OK. Sorry about that!

> Here is the relevant part I am interested in:
> 
> +++ linux-2.6.35.7-arm-gum-mod/drivers/mtd/chips/cfi_cmdset_0001.c  2011-01-27 16:11:27.000000000 -0500
> @@ -1004,7 +1004,19 @@ static void put_chip(struct map_info *ma
>       sending the 0x70 (Read Status) command to an erasing
>       chip and expecting it to be ignored, that's what we
>       do. */
> +    /* numonyx data sheet clearly says to always reset the status bits
> +     before resuming a suspended erase. not doing so results in
> +     an ambiguous mixture of status bits once the command ends. */
> +    map_write(map, CMD(0x50), adr);
> hmm, I found this:
> 8.5
> Program Resume
> The Resume command instructs the device to continue programming, and
> automatically clears Status Register bits SR[7,2]. This command can be written to any
> address. If error bits are set, the Status Register should be cleared before issuing the
> next instruction. RST# must remain deasserted (see Figure 32, “Buffer Program
> Flowchart” on page 74).
> 
> Which I think disagrees with your statement. How did you arrive to this conclusion?

There are several statements in flight. If you refer here to my claim that we should clear the status register before resuming then it's "If error bits are set, the Status Register should be cleared before issuing the next instruction." I don't see the point in reading the status and doing that clear conditionally. Clearing them when they are already clear is OK.

My point was just that the code is doing a resume and did not clear the error bits as the data sheet said it should.

Note, the SR[7,2] bits its says are cleared by the command are not the error bits we're talking about. 7 and 2 are WSM-ready and erase-complete. The error bits are different ones. Maybe that's the confusion?

>      map_write(map, CMD(0xd0), adr);
> +    /* some numonyx P30 parts have an apparent delay after starting or
> +     resuming some commands. this is normally covered by the cache
> +     invalidation done between the command and the start of reading
> +     for the busy status bit to clear. but no such cache invalidation
> +     is done when resuming and this allows the status-reading thread
> +     awakened below to read the status too soon and think its operation
> +     has finished when it fact its resumption is still underway. */
> +    udelay(20);
> 
> I don't follow your reasoning here. This Read Status command isn't saved anywhere so how can the code get confused later on?

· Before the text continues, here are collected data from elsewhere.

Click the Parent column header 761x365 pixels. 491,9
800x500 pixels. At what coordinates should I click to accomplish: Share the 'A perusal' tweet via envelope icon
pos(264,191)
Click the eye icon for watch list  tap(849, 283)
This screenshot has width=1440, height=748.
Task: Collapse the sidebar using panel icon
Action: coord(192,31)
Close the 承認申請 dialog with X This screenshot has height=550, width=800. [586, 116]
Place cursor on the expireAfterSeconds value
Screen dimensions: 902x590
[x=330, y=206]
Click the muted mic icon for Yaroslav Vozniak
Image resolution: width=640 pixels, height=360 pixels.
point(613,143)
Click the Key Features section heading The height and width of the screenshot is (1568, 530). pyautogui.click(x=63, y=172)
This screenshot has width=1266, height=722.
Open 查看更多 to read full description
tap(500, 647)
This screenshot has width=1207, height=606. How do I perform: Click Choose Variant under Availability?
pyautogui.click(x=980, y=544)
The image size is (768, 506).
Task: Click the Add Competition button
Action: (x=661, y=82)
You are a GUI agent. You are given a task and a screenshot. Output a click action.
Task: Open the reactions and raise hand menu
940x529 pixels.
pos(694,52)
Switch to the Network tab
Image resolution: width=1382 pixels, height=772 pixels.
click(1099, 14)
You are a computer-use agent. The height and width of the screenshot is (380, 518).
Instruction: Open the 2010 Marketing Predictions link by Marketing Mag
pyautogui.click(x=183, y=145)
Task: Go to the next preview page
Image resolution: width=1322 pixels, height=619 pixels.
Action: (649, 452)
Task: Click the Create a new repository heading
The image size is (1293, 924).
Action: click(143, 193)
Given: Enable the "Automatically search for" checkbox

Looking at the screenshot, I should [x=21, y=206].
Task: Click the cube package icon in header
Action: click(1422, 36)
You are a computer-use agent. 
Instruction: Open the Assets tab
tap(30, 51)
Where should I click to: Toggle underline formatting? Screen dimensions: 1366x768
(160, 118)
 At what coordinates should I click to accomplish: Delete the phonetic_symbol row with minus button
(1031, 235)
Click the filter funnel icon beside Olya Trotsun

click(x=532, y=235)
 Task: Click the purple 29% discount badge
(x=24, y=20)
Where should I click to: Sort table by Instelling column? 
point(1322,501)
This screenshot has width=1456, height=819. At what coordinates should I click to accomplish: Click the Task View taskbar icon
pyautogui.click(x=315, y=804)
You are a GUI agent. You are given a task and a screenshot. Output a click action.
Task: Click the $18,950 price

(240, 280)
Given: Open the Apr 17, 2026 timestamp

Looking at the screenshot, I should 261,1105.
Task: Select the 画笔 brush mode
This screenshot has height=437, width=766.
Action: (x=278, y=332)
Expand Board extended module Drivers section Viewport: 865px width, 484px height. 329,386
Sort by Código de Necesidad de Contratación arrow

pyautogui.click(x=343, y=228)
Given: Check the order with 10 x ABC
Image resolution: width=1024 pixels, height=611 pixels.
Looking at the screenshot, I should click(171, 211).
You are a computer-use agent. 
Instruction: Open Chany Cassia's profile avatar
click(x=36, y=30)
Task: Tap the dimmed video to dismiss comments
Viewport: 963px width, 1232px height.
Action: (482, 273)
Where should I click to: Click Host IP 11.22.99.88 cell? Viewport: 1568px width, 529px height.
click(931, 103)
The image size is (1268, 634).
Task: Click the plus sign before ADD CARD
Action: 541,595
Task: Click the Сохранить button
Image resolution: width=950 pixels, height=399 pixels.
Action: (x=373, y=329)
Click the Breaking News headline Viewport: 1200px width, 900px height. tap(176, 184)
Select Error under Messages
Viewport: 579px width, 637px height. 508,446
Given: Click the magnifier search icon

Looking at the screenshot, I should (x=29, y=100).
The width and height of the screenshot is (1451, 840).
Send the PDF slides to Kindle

It's not that the read happens here and is saved. It happens in the thread awakened a few lines later. That thread went to sleep while waiting for its WSM operation to complete so it's in a loop reading and testing that. The first thing it does on wake up is read the WSM status.

My point is that in the case of erase-resume there is much less real time between the write of the resume command and the later read of the status register than there is when starting an erase or program operation anew. This is because the latter perform a cache flush that takes time.

My failures were caused by the erase-resume status read "seeing" a non-busy WSM. Adding a 20µs delay before that read (actually after the command write, but it amounts to the same thing) prevents this from happening. By the time awakened "wait-for-completion" code does its first status read it sees the WSM as busy as it should until the erase actually finishes.

The effect of the added delay is to make the erase-resume path's timing similar to the erase and buffer write paths that take more time because of their cache invalidate call. IOW, it explains why only the resume path has a problem when starting new erase or program commands work OK.

> Perhaps the chip gets confused by this command?
> Have you tried to remove the Read Status command?

I wondered about this too. But I recall seeing comments that said some particular Atmel part needed that command following an erase-resume in order to be in the Read-Status state the rest of the code expects. The comments also said that doing that command amounted to a NOP on other hardware, but maybe not. (!!)

It could be that removing that command instead of adding a delay would make mine work but I'm doubtful. If the 0x70 command is messing things up I don't see how adding a delay would avoid it.

> What if you move the udelay after the Read Status?
> 
>      map_write(map, CMD(0x70), adr);
>      chip->oldstate = FL_READY;
>      chip->state = FL_ERASING;

No, I didn't try that. Since the status read has not actually happened yet it didn't occur to me. If my theory is right, doing the delay after the 0x70 would also work since it still separates in real time the command write and status read.

I'm happy to try both of these and report back if you think it would help.

-Mike